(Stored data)
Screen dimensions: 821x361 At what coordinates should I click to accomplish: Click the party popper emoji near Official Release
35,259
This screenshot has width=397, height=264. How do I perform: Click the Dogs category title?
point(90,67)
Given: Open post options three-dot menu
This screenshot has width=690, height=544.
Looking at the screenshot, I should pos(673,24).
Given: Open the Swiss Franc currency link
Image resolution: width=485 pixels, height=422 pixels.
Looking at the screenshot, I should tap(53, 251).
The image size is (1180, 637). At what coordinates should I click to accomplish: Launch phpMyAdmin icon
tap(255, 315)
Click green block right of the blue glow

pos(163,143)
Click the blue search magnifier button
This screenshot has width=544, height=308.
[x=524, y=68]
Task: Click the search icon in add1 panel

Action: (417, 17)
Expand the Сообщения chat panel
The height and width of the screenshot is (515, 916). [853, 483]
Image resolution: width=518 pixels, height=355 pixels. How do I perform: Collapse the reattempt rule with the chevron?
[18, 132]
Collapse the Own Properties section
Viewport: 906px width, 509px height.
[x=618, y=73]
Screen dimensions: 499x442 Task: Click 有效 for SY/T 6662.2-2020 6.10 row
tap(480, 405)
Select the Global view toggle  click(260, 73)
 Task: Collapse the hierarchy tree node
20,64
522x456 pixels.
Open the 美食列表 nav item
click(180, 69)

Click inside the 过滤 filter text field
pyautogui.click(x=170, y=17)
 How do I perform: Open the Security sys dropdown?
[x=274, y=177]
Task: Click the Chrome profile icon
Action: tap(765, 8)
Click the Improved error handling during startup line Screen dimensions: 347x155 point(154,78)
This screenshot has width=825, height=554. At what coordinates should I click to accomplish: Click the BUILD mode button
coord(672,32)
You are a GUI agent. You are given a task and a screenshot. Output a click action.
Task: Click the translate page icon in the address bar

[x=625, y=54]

### EXERCISE AIM
Copy every entry above word for word.

### SOLUTION TO THE PROBLEM
Screen dimensions: 821x361 At what coordinates should I click to accomplish: Click the party popper emoji near Official Release
35,259
This screenshot has width=397, height=264. How do I perform: Click the Dogs category title?
point(90,67)
Given: Open post options three-dot menu
This screenshot has width=690, height=544.
Looking at the screenshot, I should pos(673,24).
Given: Open the Swiss Franc currency link
Image resolution: width=485 pixels, height=422 pixels.
Looking at the screenshot, I should tap(53, 251).
The image size is (1180, 637). At what coordinates should I click to accomplish: Launch phpMyAdmin icon
tap(255, 315)
Click green block right of the blue glow

pos(163,143)
Click the blue search magnifier button
This screenshot has width=544, height=308.
[x=524, y=68]
Task: Click the search icon in add1 panel

Action: (417, 17)
Expand the Сообщения chat panel
The height and width of the screenshot is (515, 916). [853, 483]
Image resolution: width=518 pixels, height=355 pixels. How do I perform: Collapse the reattempt rule with the chevron?
[18, 132]
Collapse the Own Properties section
Viewport: 906px width, 509px height.
[x=618, y=73]
Screen dimensions: 499x442 Task: Click 有效 for SY/T 6662.2-2020 6.10 row
tap(480, 405)
Select the Global view toggle  click(260, 73)
 Task: Collapse the hierarchy tree node
20,64
522x456 pixels.
Open the 美食列表 nav item
click(180, 69)

Click inside the 过滤 filter text field
pyautogui.click(x=170, y=17)
 How do I perform: Open the Security sys dropdown?
[x=274, y=177]
Task: Click the Chrome profile icon
Action: tap(765, 8)
Click the Improved error handling during startup line Screen dimensions: 347x155 point(154,78)
This screenshot has width=825, height=554. At what coordinates should I click to accomplish: Click the BUILD mode button
coord(672,32)
You are a GUI agent. You are given a task and a screenshot. Output a click action.
Task: Click the translate page icon in the address bar

[x=625, y=54]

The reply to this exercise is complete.